相続による中小企業の事業承継においては、後継者への経営権の安定的な承継と相続税納税がスムーズにおこなわれるかどうかが重要なポイントである。

経営権の承継は自社株の相続による。この自社株は欠損等がなければ一般的に高く評価される一方で、中小企業の株式は換金性に乏しいため、納税資金の確保が困難といわれる。

また、被相続人が後継者に遺言等ですべての自社株を相続させるとしたとしても、他の相続人からの遺留分請求がなされた場合にこれを拒むことができない。

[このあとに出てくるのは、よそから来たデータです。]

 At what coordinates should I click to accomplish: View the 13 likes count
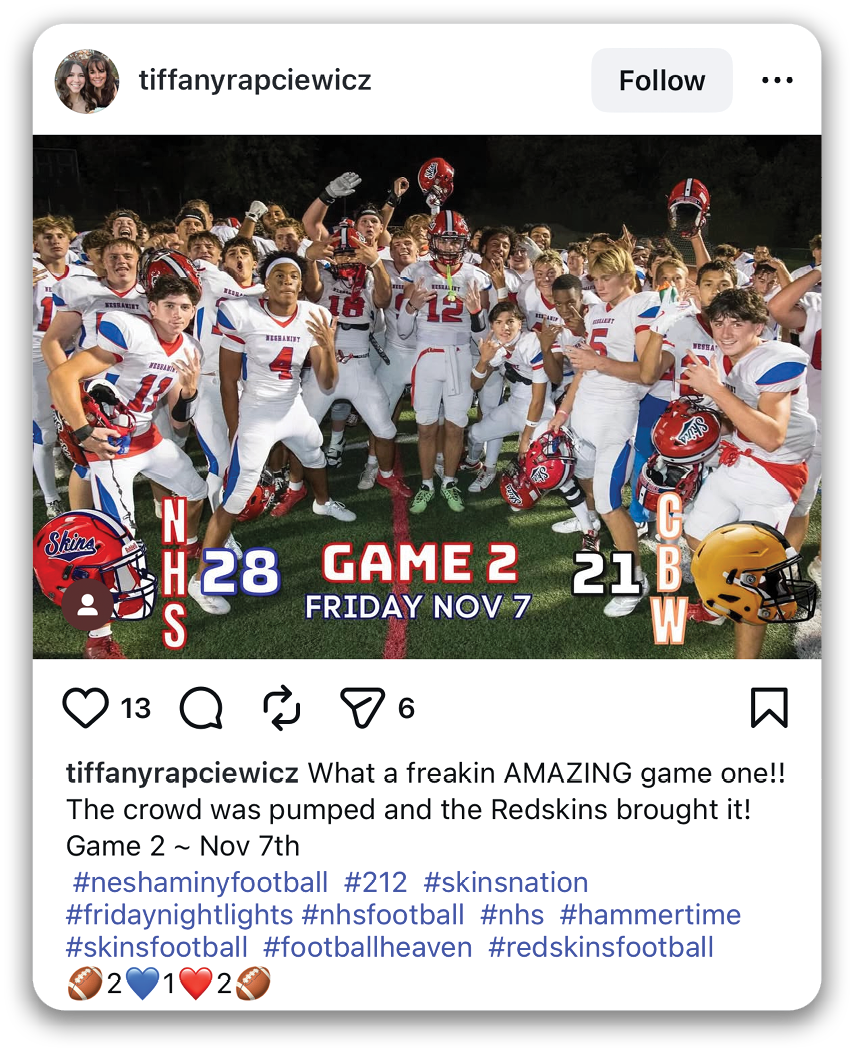[x=136, y=708]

後継者にとって、経営権確保のための自社株相続と遺留分の支払・相続税納税というのは高いハードルとなっていた。中小企業が持つ高度な技術が、相続税納税と株主分散によって失われかねないような現状である。

今国会に提出される「中小企業事業円滑継続法案」によると、経済産業省が認めた後継者が他の相続人と金銭での対応などで合意して家庭裁判所の認可を受ければ、基礎財産から生前贈与された自社株を除外できるようにする。この場合自社株に相当する部分は金銭等で対応することが可能となるようだ。

自社株については相続税評価額を一定の条件の下で8割減額するという08年度税制改正案もあり、中小企業の事業承継を円滑に実施するための制度が整備されつつある。